---------- Texte fourni ----------

Le projet de loi de santé de Marisol Touraine se donne 3 axes prioritaires : prévenir, faciliter et innover. Pour cela de nombreuses mesures sont proposées, comme la prévention de l’ivresse chez les jeunes, la lutte contre le tabagisme, mais aussi les « salles de consommation à moindre risque » pour les toxicomanes, la facilitation d’accès à la contraception d’urgence dans les collèges et lycées ou encore la possibilité aux sages-femmes de réaliser des interruptions volontaires de grossesse médicamenteuses.

Parmi les mesures les plus contestées nous retrouvons la généralisation du tiers-payant, qui vise à supprimer l’avance des frais chez le médecin. En réponse, les médecins sont régulièrement en grève.

 

Le tiers-payant généralisé

Le tiers-payant, qui consiste à éviter l’avance des frais de santé par le patient, existe déjà chez les pharmaciens ou à l’hôpital. Le ministre des affaires sociales et de la santé souhaite sa généralisation aux médecins libéraux. Marisol Touraine a commandé un rapport sur la question à l’Inspection générale des affaires sociales (IGAS) qui lui a été rendu en juillet 2013.

Selon ce rapport, il existe « une quinzaine de cas de dispense de frais » qui tendent en réalité vers « une situation illisible et inéquitable ». C’est pourquoi l’IGAS préconise la généralisation du tiers-payant comme solution pour une simplification du système et une égalité ; mais il met en garde de certains risques :

    • « L’absence de risque de trésorerie [avec] des délais de paiement excessifs » ;
    • « L’absence de risque de perte financière en cas d’absence de droits des patients » ;
    • « L’absence de risque de charge administrative supplémentaire » ;
    • « le risque inflationniste », c’est-à-dire « soit que le patient multiplie ses demandes, soit que le médecin multiplie son offre ».

Marisol Touraine a entendu les aspects positifs de la généralisation du tiers-payant et n’entend pas revenir sur cette mesure ; mais elle ne semble pas avoir pris en compte les risques et n’y a apporté aucune réponse. Les médecins se défendent de cette généralisation, par peur de perdre l’aspect libéral de leur profession.

 

La colère des médecins

Pour les médecins, la généralisation du tiers-payant est une atteinte à leur profession libérale : elle ferait d’eux des fonctionnaires menant à une perte de qualité du service et des problèmes de paiement.

 

 1. Baisse de la qualité des services, perte respect, déresponsabilisation

Selon les médecins, le système actuel fonctionne très bien, avec des soins de très bonne qualité et la possibilité d’un paiement plus tardif pour les ménages les plus modestes, appelé le tiers-payant social.

Pour le président du syndicat des médecins libéraux, Eric Henry, la généralisation et l’obligation  du tiers-payant serait « l’arrivée de la médecine de masse » et « la mort de la Sécurité sociale que l’on connait », avec une perte de qualité des soins et une précarisation des médecins.

---------- Données sources ----------

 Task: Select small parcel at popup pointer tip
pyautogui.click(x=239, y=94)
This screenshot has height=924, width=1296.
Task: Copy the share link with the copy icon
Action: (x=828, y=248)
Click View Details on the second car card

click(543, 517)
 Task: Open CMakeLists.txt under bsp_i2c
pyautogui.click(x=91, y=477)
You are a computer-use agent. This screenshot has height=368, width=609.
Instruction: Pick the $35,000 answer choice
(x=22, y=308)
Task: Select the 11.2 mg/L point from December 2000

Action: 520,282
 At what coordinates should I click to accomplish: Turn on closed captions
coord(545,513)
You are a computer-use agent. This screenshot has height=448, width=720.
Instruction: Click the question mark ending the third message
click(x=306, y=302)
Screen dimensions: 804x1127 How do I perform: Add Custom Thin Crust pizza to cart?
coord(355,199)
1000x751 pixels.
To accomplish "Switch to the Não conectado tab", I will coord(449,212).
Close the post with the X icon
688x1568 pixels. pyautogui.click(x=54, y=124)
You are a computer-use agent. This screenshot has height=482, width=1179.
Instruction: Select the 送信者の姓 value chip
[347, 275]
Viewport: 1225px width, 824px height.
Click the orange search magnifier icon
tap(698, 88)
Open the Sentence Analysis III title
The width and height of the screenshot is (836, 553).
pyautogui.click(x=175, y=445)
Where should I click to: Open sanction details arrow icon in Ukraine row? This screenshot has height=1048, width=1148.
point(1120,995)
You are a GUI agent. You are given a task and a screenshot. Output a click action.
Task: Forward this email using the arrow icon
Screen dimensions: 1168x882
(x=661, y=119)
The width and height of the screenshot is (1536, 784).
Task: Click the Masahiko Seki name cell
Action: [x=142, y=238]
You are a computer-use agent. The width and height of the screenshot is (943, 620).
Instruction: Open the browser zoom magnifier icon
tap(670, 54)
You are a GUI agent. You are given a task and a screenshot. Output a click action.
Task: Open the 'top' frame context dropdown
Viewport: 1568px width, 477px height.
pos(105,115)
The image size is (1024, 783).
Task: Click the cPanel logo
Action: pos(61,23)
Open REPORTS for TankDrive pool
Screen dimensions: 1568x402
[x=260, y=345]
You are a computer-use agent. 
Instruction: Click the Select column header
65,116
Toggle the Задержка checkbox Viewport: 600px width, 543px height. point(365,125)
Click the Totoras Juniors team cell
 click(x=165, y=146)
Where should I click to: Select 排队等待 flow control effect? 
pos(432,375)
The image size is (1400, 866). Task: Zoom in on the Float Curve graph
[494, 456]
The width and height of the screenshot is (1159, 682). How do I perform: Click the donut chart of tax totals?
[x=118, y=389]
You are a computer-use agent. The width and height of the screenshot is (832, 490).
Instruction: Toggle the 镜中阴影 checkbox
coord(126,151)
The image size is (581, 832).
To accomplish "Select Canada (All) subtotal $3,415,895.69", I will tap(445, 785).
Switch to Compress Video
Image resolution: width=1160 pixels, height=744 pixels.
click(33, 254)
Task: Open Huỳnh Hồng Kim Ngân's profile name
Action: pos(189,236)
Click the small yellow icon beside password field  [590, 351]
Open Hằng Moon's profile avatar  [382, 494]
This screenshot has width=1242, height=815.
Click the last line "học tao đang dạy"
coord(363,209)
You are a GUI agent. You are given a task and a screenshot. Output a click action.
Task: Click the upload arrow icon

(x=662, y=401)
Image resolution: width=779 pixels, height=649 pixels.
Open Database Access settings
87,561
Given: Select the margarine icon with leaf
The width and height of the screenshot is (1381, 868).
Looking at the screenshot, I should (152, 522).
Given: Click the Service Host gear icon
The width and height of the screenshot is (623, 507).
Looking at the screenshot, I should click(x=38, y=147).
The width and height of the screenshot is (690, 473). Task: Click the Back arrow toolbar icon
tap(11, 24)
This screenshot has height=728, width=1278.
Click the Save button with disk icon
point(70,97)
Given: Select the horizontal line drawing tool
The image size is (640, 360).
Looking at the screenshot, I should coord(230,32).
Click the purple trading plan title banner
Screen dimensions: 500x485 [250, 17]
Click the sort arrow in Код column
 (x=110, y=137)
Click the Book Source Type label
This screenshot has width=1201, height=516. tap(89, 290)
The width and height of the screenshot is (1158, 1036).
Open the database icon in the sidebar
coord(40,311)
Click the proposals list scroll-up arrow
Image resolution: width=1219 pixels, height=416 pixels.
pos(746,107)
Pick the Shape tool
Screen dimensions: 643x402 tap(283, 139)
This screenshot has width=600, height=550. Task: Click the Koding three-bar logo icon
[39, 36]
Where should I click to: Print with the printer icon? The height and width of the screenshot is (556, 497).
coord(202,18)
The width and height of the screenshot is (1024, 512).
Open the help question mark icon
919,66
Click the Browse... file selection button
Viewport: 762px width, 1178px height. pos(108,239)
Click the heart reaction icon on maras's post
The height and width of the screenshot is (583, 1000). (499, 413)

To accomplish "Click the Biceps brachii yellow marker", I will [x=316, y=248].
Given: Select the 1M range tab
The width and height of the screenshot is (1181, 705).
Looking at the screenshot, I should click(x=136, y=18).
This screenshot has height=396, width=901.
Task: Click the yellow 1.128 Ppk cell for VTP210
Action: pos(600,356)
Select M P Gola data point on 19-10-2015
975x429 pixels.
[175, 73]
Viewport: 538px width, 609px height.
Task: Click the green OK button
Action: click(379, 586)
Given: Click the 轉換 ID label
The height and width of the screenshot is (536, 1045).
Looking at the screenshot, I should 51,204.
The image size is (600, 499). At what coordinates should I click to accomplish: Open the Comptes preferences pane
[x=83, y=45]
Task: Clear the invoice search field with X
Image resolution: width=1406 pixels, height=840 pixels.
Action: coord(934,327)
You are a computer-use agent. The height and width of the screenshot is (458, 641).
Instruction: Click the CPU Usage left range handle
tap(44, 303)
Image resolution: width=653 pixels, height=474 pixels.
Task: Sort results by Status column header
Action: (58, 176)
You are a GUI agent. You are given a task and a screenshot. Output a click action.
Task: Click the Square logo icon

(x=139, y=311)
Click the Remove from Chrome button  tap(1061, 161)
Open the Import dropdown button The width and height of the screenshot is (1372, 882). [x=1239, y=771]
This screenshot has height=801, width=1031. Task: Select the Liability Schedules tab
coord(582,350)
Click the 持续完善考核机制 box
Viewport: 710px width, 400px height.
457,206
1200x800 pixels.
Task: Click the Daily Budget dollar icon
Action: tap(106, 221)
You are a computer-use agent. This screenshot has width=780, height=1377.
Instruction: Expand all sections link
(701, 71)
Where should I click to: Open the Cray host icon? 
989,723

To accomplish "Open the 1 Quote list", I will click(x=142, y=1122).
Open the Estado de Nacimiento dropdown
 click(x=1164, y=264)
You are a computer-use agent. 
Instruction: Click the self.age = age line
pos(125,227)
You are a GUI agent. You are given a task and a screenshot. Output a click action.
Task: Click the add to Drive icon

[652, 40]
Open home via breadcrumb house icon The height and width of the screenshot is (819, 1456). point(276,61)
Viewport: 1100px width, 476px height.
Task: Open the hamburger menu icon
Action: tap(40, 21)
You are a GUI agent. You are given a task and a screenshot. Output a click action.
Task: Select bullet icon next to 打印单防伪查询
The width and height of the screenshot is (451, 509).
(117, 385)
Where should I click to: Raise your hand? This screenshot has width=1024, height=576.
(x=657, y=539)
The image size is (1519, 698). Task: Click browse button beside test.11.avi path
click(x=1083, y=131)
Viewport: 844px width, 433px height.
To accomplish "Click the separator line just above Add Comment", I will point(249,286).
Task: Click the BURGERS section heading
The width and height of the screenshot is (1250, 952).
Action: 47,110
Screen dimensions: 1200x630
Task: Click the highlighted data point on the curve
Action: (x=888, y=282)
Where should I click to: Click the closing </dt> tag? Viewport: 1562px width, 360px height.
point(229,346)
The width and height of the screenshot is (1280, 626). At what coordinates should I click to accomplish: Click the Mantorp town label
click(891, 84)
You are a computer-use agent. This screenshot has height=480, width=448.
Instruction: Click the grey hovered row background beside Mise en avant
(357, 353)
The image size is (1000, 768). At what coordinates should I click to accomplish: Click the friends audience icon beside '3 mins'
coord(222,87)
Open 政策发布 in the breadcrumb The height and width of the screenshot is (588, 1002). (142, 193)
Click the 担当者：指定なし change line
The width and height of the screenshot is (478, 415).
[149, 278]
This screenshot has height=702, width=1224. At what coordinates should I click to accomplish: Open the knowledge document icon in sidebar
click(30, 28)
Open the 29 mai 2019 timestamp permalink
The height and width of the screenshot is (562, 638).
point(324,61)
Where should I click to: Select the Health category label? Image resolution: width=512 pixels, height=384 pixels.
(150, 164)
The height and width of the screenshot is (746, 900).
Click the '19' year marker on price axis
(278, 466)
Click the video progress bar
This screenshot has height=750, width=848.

----------

Consigne:
Pouvez-vous poursuivre le texte sur la généralisation du tiers-payant à la suite de sa dernière phrase ?

Votre réponse:
Eric Henry justifie cela en comparant leurs services à ceux des urgences. Les consultations de ces dernières coûtent chères, elles sont en déficit et sont surchargées. C’est le même sort qui attend les médecins si cette mesure passe. De plus, Henry craint un zonage effectué sur le modèle de celui des écoles, qui contraindrait chaque patient à la dépendance de médecins qu’il n’aura pas choisi.

 

 2. Des retards de paiement

Les pharmaciens pratiquent déjà la généralisation et l’obligation du tiers-payant et s’en plaindraient selon Eric Henry. Ils dénonceraient un retard de paiement et une perte du respect de leurs patients devenus simples clients consommateurs.

Depuis déjà quelques mois, deux médecins ont créé l’Observatoire du tiers-payant qui met en évidence des retards considérables de paiement : « Alors qu’une feuille de soins papier doit être réglée en 20 jours, notre palmarès montre que les 10 pires caisses de France sont capables de payer au-delà des deux ans ! »

Après avoir perdu la liberté de fixer leurs honoraires et la liberté de prescription, les médecins risquent de devenir des fonctionnaires, otage des agences nationales régionales de santé.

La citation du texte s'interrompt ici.